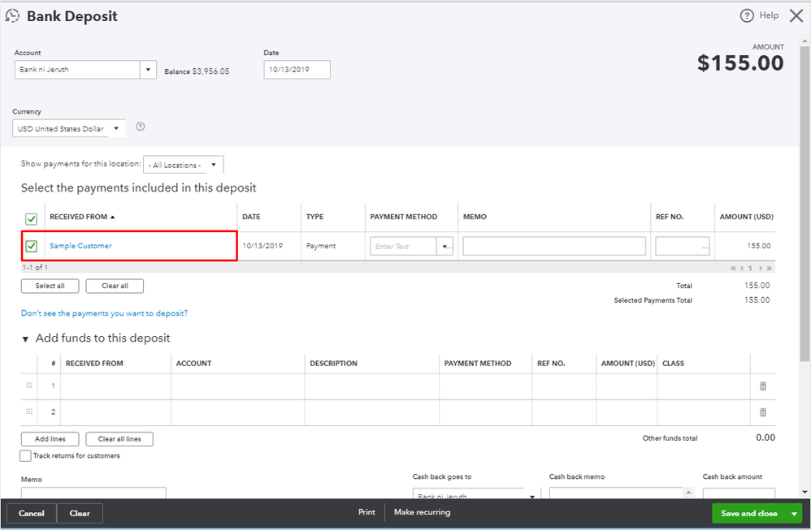
Task: Click the Memo field in payment row
Action: (554, 246)
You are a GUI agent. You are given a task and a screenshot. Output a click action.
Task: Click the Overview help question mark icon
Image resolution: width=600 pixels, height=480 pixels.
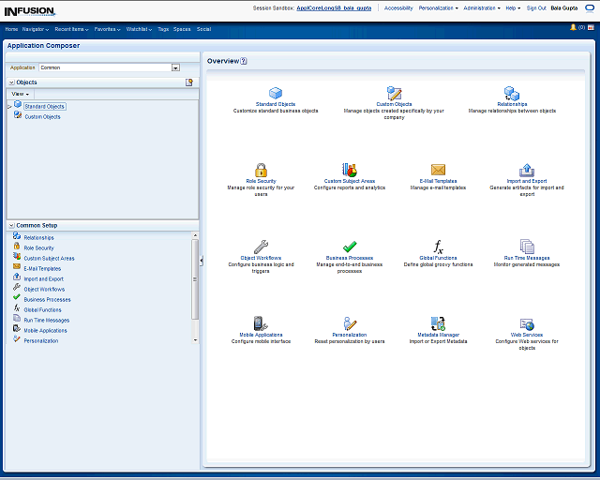pyautogui.click(x=244, y=61)
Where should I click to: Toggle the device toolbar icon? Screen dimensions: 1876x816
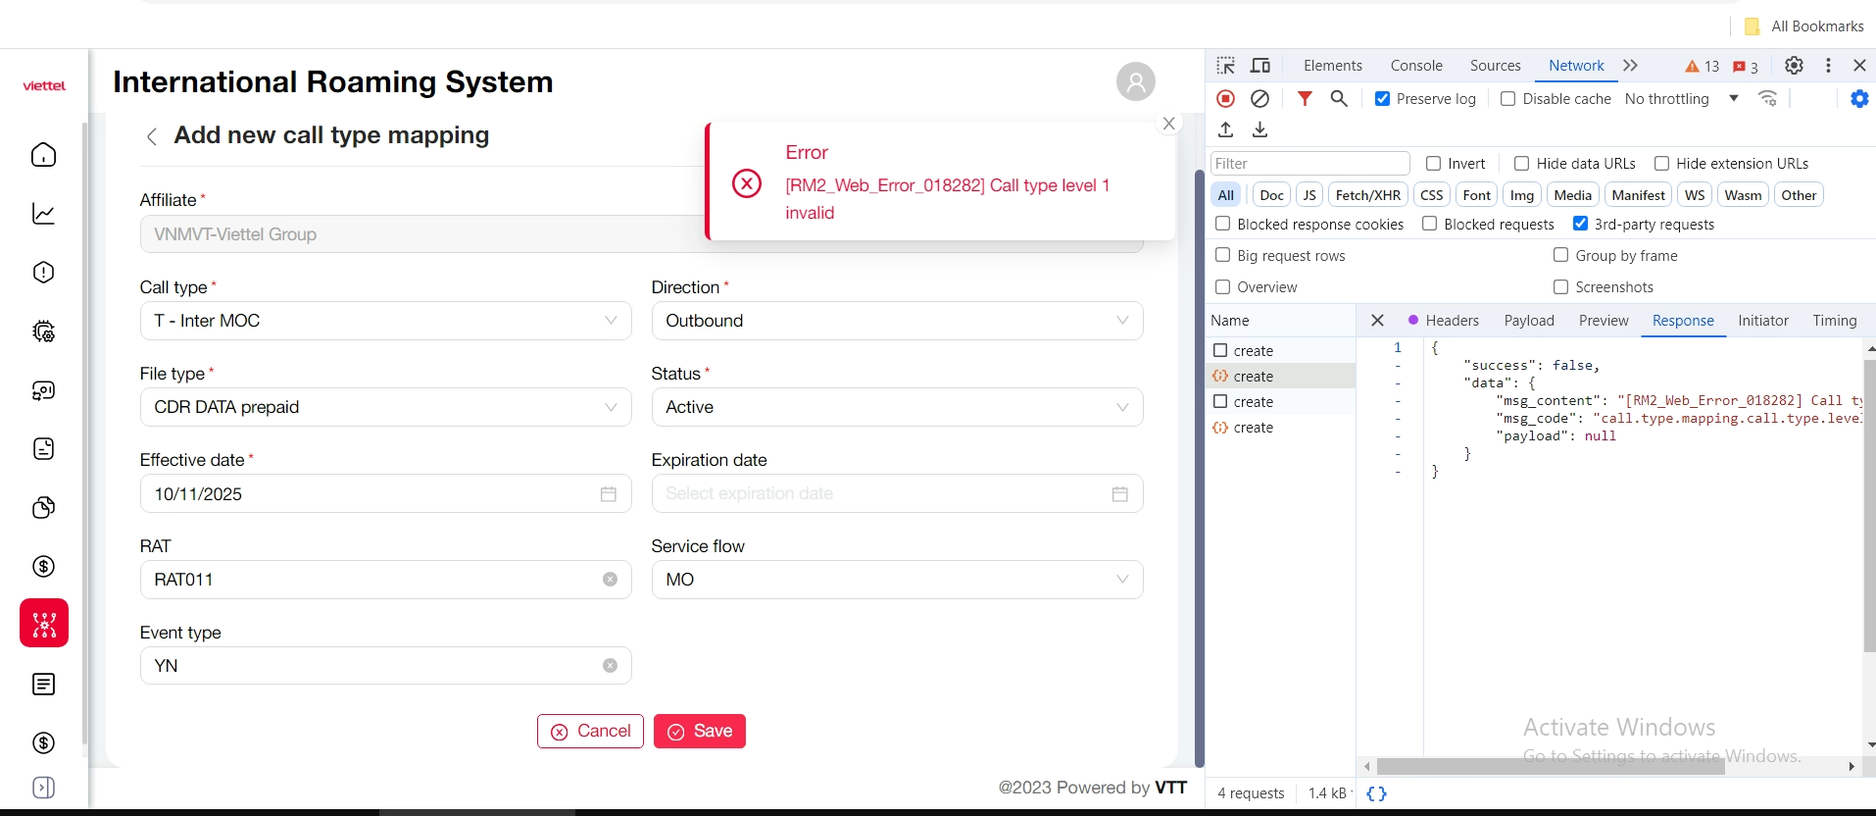click(1260, 66)
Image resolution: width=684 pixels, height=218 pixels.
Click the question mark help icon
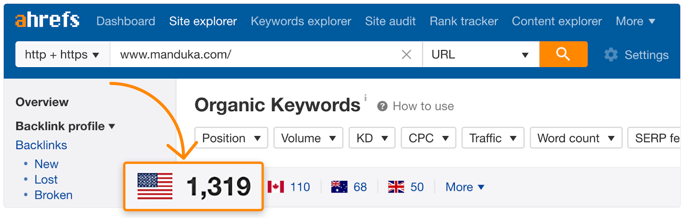(382, 106)
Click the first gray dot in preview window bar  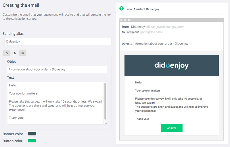click(x=121, y=20)
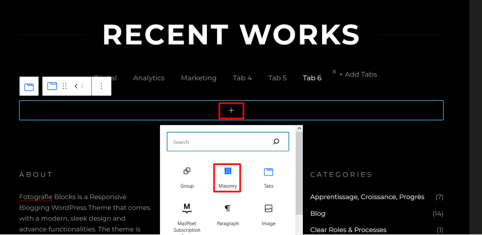Select the Tab 5 tab
482x235 pixels.
tap(277, 78)
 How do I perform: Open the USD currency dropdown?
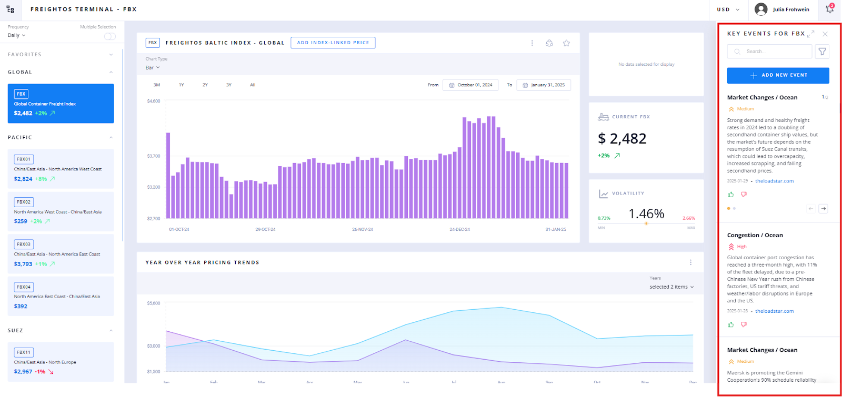tap(728, 9)
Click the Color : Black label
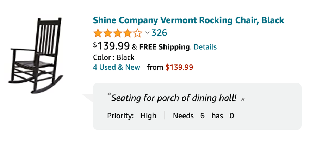 (x=114, y=57)
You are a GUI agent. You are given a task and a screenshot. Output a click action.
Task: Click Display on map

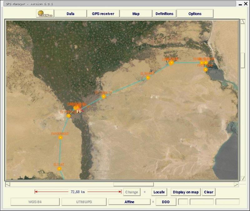pos(186,192)
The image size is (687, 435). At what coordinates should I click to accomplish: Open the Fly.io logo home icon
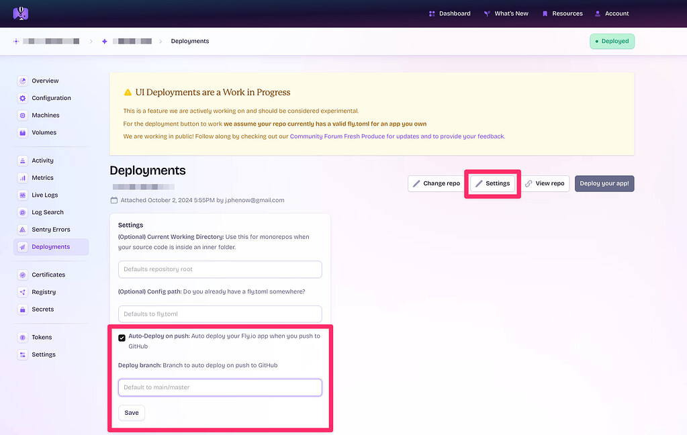pyautogui.click(x=20, y=12)
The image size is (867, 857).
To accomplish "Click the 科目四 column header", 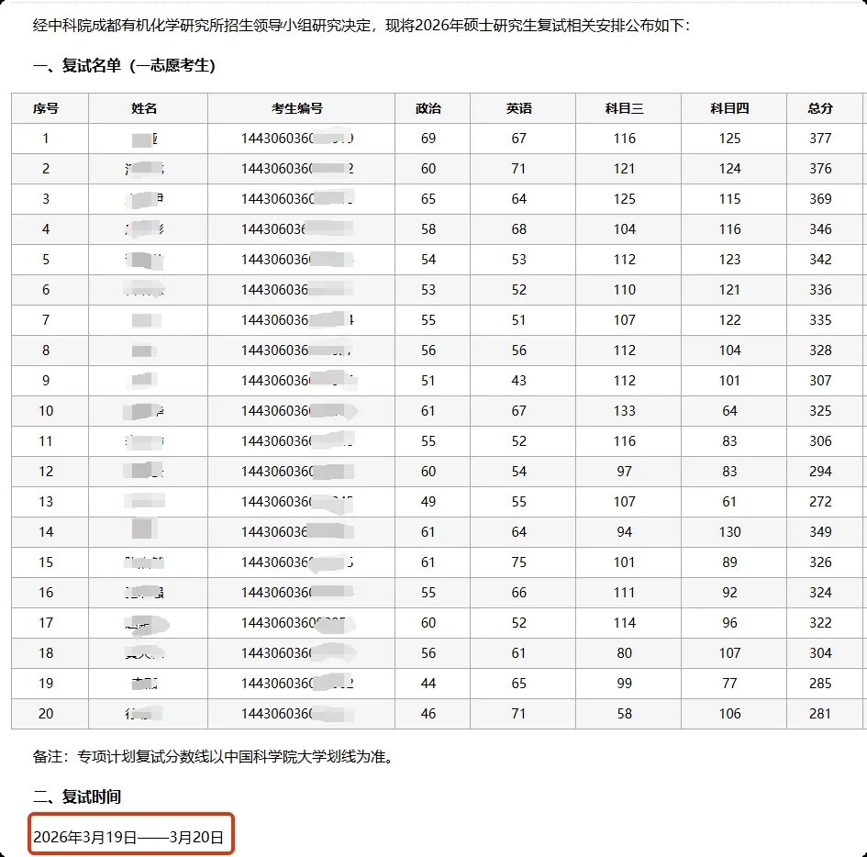I will (x=729, y=108).
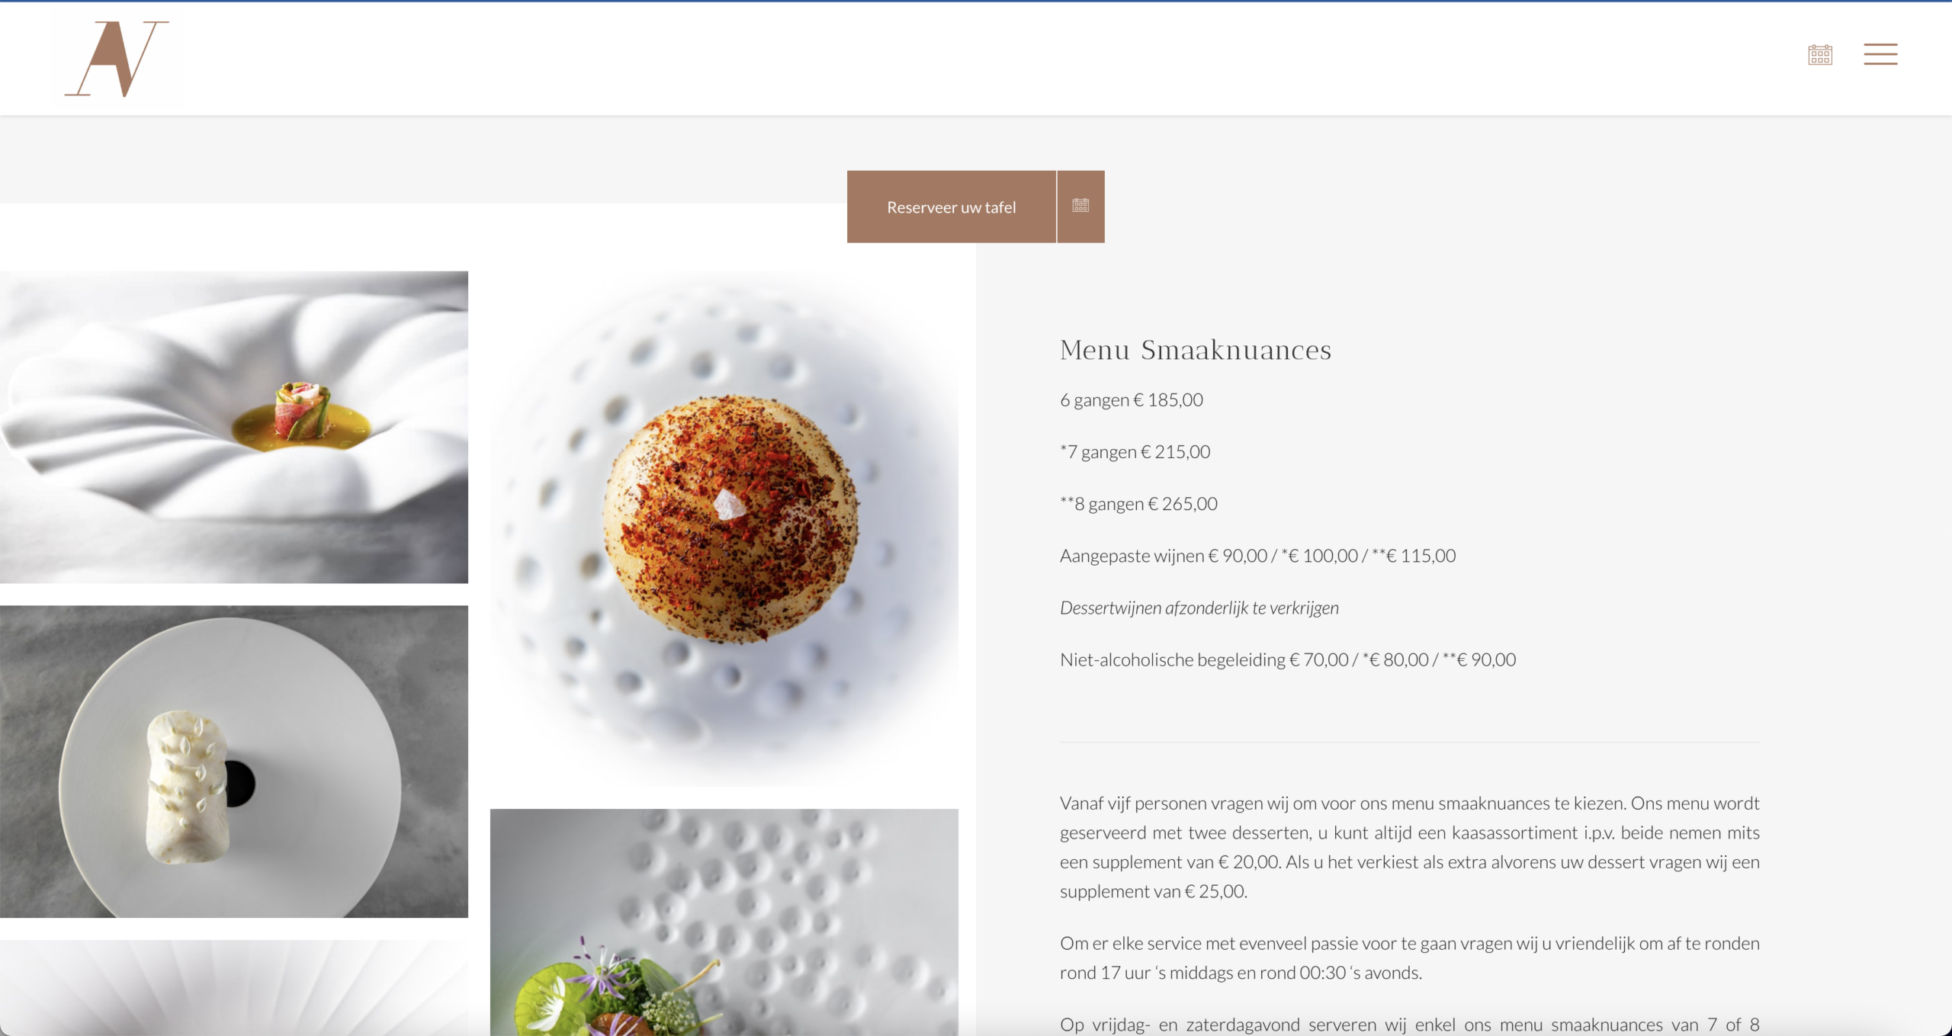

#### Given request
Return each line from the rows above that contains the word "question". Case counts.

#### Exercise solution
Task: Click the Overview help question mark icon
Click the question mark help icon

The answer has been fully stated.